[Excerpt provided]:
========
Introduction

In recent days, surveillance cameras have been placed everywhere since unusual events are frequently captured by surveillance cameras. People give more attention to unusual events than normal events. To analyze the unusual events happening in the surveillance footage on a 24/7 basis, it is time and memory consuming. Therefore, video analytics systems have to be made for the surveillance video to differentiate the usual and unusual events. An unusual event is an abnormal event that needs to be differentiated from the normal event. However, an unusual event is not necessary as a suspicious event from the surveillance point of view1,2,3. Exploring normal and abnormal events in the surveillance video is an important task in recent days due to the increased crime rates. Also, these kinds of tasks become a key focus area in surveillance applications for detecting traffic monitoring, vehicle congestion, traffic violations, vehicle intrusion, accidents, terrorism, etc. The above problems can be handled using keyframe extraction technique4,5, object detection and tracking technique6,7, unusual event detection technique8,9,10,11,12,13, etc.

In the recent past, many surveillance based applications have been developed using machine and deep learning approaches14,15,16,17,18,19. These approaches have been built for detecting unusual events using hand crafted features, statistical features, etc. Although noteworthy innovations have been achieved in unusual event detection20,21,22,23, there are still some problems to handle repetitive frames and to accurately detect unusual events. Since surveillance cameras continuously record the events, several repetitive frames can be identified in the frame sequence. To remove the repetitive frames for reducing memory storage, key frames are to be extracted. Identifying representative frames in original video are known as key frames that can be extracted based on user need.
========
[Recorded information]:
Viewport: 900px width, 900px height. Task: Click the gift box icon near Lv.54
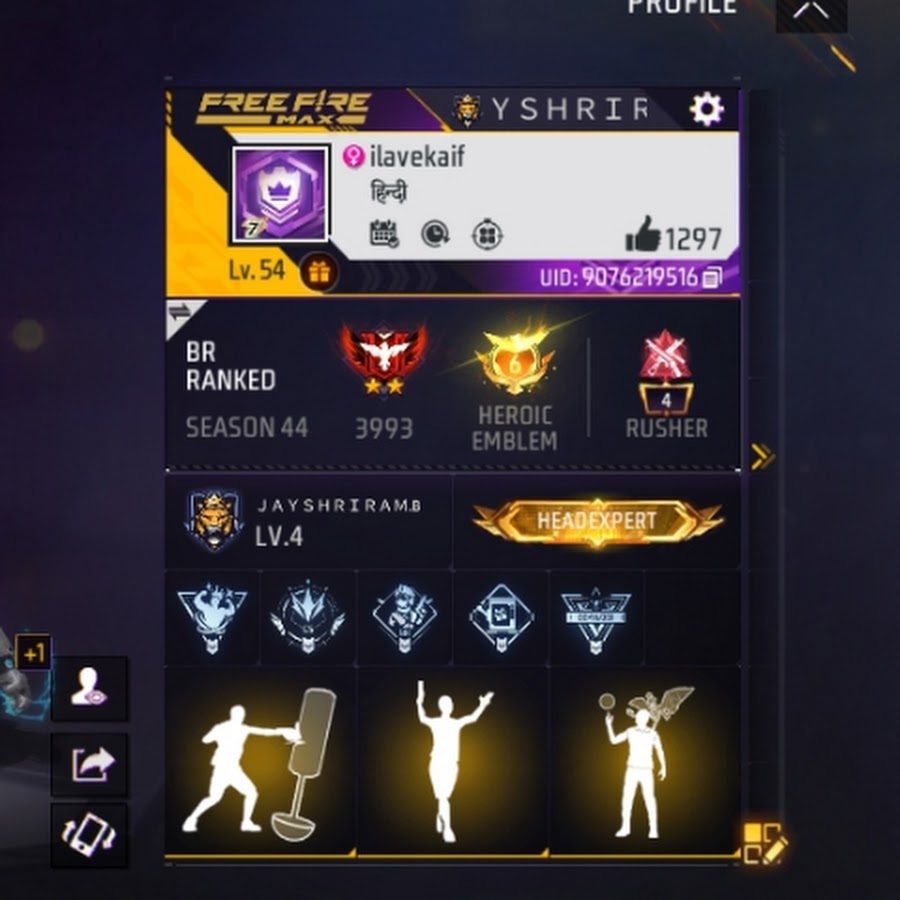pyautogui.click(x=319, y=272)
========
[Short problem 1]: In the surveillance video introduction, what are the representative frames identified in an original video called?
[Short problem 2]: Using the surveillance video introduction, explain why key frames need to be extracted from surveillance footage.
[Short problem 3]: Reproduce the surveillance video introduction from "In the recent" to "on user need.".

[Problem solution 1]: They are called key frames.

[Problem solution 2]: Surveillance cameras record events continuously, so the frame sequence contains many repetitive frames. Extracting key frames removes those repetitive frames, which reduces memory storage.

[Problem solution 3]:
In the recent past, many surveillance based applications have been developed using machine and deep learning approaches14,15,16,17,18,19. These approaches have been built for detecting unusual events using hand crafted features, statistical features, etc. Although noteworthy innovations have been achieved in unusual event detection20,21,22,23, there are still some problems to handle repetitive frames and to accurately detect unusual events. Since surveillance cameras continuously record the events, several repetitive frames can be identified in the frame sequence. To remove the repetitive frames for reducing memory storage, key frames are to be extracted. Identifying representative frames in original video are known as key frames that can be extracted based on user need.